Processing of epidermal growth factor in the rat submandibular gland by Kallikrein-like enzymes.

Epidermal growth factor (EGF) is synthesized as a precursor which is processed intracellularly to a 6 kDa EGF in the rat submandibular gland. This gland contains very high amounts of kallikrein-like enzymes, and the purpose of the present study was to examine whether any of five such enzymes, rK1, rK2, rK7, rK9 or rK10, can process the rat EGF precursor. Molecular weight forms of EGF, that were N- or C-terminally extended compared to submandibular gland EGF were obtained from rat urine. These extended forms of EGF were incubated with each of the enzymes for 24 h at 37 degrees C. Two enzymes, rK7 and rK10, were able to cleave N- and C-terminally extended EGF, releasing a form of EGF which eluted similarly to submandibular gland EGF upon gel filtration, and which was recognized both by antibodies against rat EGF and by the EGF receptor.

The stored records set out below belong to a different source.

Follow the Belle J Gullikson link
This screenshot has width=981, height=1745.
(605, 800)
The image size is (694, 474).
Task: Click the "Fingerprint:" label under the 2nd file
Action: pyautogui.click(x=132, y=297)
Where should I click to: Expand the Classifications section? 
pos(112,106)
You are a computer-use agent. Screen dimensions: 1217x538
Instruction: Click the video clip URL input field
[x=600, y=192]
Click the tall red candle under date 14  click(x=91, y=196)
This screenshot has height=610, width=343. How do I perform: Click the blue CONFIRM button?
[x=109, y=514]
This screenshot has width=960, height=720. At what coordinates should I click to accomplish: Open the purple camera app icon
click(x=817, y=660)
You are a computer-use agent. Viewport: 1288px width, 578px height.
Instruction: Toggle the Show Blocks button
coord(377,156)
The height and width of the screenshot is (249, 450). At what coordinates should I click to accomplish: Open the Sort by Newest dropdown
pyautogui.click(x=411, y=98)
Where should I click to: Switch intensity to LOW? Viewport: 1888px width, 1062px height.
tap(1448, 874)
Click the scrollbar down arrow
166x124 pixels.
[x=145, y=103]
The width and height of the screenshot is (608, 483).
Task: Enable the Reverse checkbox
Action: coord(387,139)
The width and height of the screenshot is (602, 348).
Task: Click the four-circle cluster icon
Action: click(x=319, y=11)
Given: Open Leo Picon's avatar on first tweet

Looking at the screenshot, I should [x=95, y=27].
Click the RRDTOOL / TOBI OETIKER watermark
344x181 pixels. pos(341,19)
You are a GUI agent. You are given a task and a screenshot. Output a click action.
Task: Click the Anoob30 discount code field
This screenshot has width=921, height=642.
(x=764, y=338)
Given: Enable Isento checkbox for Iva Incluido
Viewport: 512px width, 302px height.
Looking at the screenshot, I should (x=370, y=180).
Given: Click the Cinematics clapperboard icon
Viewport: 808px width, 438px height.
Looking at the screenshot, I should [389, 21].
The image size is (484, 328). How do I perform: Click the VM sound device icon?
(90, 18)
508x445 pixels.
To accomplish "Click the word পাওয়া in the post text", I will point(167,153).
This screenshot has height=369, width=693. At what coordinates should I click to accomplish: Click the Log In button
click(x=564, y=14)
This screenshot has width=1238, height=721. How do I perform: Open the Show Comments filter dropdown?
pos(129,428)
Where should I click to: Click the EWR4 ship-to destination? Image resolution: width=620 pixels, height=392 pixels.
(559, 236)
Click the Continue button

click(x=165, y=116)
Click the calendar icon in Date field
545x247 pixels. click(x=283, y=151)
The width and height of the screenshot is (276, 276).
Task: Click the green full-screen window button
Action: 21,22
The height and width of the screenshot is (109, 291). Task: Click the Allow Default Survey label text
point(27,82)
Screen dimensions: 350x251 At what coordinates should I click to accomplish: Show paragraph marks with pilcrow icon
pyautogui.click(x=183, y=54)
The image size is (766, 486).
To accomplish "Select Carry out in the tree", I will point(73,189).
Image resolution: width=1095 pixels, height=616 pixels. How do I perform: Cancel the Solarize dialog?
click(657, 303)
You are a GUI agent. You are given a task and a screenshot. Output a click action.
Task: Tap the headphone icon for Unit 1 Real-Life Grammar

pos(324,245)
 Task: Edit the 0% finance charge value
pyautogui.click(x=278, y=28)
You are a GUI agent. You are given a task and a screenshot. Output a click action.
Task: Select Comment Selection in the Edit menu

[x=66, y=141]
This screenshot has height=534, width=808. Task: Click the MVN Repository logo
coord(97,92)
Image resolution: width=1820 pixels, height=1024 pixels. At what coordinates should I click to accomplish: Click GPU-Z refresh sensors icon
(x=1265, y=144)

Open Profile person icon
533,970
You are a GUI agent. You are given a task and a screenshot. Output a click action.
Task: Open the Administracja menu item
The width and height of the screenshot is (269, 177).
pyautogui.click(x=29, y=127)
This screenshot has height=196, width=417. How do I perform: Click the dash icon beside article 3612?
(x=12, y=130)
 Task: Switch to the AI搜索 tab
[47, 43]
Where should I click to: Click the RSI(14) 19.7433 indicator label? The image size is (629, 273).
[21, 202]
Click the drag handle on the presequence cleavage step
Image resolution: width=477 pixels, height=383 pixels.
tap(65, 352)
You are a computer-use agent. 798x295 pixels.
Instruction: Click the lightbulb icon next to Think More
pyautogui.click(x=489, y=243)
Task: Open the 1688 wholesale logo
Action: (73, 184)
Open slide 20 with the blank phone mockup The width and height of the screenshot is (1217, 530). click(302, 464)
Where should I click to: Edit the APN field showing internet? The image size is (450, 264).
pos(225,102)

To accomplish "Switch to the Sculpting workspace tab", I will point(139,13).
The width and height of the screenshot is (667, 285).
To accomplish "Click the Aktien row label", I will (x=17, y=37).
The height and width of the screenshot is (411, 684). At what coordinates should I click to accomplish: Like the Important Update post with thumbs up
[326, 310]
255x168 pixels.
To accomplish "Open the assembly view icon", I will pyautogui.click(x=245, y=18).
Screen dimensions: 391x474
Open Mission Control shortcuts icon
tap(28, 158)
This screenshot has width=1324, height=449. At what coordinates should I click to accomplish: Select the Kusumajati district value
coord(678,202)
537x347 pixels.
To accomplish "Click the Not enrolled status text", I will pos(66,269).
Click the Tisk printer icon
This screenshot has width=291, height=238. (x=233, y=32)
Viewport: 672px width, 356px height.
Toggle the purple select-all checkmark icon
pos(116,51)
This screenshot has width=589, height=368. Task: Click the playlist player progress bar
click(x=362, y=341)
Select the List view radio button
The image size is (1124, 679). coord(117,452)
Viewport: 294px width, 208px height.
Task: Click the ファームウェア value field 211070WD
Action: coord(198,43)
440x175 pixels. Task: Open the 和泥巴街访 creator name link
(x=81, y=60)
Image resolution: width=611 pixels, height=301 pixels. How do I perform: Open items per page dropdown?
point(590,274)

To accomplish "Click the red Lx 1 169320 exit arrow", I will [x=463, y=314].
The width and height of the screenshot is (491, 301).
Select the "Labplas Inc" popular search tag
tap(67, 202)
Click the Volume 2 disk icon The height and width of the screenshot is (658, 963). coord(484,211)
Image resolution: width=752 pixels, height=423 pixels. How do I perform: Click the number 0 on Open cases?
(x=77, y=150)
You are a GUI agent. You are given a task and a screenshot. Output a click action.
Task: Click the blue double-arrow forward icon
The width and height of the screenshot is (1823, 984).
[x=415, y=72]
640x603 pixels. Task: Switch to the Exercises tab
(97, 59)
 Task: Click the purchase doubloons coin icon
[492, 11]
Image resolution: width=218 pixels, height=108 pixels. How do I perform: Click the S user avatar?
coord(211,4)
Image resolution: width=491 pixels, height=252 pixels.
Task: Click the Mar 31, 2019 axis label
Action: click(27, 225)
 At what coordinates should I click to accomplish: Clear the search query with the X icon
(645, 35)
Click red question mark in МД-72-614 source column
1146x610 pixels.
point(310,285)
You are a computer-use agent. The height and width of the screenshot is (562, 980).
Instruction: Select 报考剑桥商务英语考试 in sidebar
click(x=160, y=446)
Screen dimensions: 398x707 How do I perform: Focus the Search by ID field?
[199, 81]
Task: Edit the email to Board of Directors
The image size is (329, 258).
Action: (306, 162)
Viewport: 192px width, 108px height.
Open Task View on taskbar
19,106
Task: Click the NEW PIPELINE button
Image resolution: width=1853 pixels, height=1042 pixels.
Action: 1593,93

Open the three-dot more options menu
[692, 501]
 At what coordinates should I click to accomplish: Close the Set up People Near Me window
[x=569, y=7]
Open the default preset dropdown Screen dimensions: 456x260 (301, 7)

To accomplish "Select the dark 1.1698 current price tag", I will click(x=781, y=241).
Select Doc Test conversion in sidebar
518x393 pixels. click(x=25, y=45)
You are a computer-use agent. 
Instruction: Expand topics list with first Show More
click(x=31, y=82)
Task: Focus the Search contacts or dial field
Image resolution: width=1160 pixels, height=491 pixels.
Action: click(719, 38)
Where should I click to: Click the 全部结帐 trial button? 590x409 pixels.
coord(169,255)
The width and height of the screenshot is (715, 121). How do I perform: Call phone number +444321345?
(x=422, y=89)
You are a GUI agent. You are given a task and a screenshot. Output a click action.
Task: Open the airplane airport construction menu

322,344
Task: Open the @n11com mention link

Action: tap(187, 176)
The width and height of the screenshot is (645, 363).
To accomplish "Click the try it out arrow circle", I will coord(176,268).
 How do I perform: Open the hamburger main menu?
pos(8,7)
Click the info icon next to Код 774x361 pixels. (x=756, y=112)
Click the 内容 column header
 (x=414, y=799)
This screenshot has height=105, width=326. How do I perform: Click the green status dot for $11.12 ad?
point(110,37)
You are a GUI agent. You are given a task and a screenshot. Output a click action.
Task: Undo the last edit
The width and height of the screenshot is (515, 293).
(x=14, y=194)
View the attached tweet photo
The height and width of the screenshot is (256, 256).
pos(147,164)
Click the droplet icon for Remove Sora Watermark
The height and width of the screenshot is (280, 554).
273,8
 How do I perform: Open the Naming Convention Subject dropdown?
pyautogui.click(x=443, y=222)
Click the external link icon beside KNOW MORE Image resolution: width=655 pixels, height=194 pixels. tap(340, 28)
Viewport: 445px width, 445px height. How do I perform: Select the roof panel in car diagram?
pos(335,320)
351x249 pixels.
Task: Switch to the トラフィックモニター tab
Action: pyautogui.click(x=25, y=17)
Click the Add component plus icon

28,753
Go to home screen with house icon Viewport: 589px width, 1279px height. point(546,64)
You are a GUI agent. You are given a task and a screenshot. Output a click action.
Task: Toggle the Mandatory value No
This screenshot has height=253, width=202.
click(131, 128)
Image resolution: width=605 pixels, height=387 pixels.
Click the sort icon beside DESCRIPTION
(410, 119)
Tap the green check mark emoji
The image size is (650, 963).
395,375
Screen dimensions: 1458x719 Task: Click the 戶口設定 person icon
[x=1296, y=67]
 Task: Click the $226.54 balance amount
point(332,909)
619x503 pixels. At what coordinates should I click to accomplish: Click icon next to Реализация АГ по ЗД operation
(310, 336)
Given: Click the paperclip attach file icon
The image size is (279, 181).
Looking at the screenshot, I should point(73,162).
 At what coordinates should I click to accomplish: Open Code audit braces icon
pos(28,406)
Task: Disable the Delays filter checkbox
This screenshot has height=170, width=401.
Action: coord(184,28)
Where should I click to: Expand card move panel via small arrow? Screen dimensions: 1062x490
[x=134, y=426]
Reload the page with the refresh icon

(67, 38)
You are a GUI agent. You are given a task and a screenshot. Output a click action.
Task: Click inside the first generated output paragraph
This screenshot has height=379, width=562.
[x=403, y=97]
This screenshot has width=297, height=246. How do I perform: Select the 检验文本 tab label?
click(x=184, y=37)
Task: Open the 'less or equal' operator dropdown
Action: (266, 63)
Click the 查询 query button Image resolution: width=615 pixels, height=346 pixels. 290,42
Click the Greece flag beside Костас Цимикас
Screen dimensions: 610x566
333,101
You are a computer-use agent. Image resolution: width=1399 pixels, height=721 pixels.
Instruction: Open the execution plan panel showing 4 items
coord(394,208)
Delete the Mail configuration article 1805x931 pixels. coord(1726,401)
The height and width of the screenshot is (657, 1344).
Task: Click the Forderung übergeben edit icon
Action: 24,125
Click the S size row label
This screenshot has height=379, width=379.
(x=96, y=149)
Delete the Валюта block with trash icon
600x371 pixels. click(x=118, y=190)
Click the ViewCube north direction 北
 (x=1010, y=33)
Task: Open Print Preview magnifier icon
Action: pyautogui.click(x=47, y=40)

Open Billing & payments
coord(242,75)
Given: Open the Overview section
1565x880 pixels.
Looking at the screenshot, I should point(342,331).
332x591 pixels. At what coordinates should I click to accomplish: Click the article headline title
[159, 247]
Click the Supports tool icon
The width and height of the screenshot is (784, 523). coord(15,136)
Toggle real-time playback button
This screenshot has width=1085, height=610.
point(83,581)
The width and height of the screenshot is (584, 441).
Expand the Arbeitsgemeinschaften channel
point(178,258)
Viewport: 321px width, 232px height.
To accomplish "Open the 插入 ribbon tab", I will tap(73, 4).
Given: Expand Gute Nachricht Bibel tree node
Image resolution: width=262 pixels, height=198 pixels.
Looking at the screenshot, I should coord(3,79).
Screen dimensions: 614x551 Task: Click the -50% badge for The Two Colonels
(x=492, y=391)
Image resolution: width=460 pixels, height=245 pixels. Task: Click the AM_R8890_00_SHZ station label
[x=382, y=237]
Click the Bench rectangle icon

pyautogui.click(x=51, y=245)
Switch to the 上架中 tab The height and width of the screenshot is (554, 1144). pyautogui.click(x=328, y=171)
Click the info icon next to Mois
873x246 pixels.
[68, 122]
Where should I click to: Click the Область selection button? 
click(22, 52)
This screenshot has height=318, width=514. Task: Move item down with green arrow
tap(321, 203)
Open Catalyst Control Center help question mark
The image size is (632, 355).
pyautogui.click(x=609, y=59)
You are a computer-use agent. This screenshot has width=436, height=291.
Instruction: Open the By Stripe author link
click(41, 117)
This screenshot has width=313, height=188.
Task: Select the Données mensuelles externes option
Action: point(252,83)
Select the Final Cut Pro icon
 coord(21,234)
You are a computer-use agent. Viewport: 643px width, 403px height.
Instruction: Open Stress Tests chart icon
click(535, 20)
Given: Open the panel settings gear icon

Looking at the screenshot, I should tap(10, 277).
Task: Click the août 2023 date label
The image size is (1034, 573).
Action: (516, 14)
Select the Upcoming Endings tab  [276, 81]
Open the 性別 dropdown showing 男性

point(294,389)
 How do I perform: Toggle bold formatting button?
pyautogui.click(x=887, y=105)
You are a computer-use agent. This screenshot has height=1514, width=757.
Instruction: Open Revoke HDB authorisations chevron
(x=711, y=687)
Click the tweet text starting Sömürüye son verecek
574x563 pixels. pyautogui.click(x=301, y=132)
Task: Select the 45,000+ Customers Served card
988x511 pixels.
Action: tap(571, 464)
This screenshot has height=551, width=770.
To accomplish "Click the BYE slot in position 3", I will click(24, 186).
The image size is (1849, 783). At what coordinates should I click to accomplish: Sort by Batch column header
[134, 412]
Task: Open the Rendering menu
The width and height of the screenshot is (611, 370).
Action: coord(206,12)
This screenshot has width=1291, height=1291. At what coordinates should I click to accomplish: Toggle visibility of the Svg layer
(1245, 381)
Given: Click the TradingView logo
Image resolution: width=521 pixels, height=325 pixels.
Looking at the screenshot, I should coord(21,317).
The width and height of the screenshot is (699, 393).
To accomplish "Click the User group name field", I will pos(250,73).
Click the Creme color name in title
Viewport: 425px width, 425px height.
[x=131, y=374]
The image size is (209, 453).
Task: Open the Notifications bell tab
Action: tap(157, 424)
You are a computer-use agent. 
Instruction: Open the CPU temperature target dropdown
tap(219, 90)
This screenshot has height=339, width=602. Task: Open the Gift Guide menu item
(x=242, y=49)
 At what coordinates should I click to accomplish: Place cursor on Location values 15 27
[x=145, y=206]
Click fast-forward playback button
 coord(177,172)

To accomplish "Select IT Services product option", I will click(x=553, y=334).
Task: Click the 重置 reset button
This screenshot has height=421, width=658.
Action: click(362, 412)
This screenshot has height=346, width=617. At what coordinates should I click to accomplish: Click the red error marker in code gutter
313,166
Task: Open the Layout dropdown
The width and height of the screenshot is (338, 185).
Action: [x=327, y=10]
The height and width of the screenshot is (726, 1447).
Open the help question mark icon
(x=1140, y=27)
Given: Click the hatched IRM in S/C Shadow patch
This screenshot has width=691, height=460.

One enzyme, rK1, cleaved C- but not N-terminally extended EGF. Neither rK2, nor rK9 cleaved the extended forms of EGF. In previous immunohistochemical studies rK1, rK7 and rK10 have all been demonstrated in the EGF containing cells of the rat submandibular gland. EGF and rK1 are also synthesized in the rat kidney but the present study demonstrated that EGF and rK1 are not colocalized in this organ. Based on the cleavage of the extended forms of rat EGF by rK1, rK7 and rK10 and on the fact that the enzymes are abundant and colocalized with EGF in the rat submandibular gland, we suggest that rK1, rK7 and rK10 can be involved in the processing of the EGF precursor in the rat submandibular gland.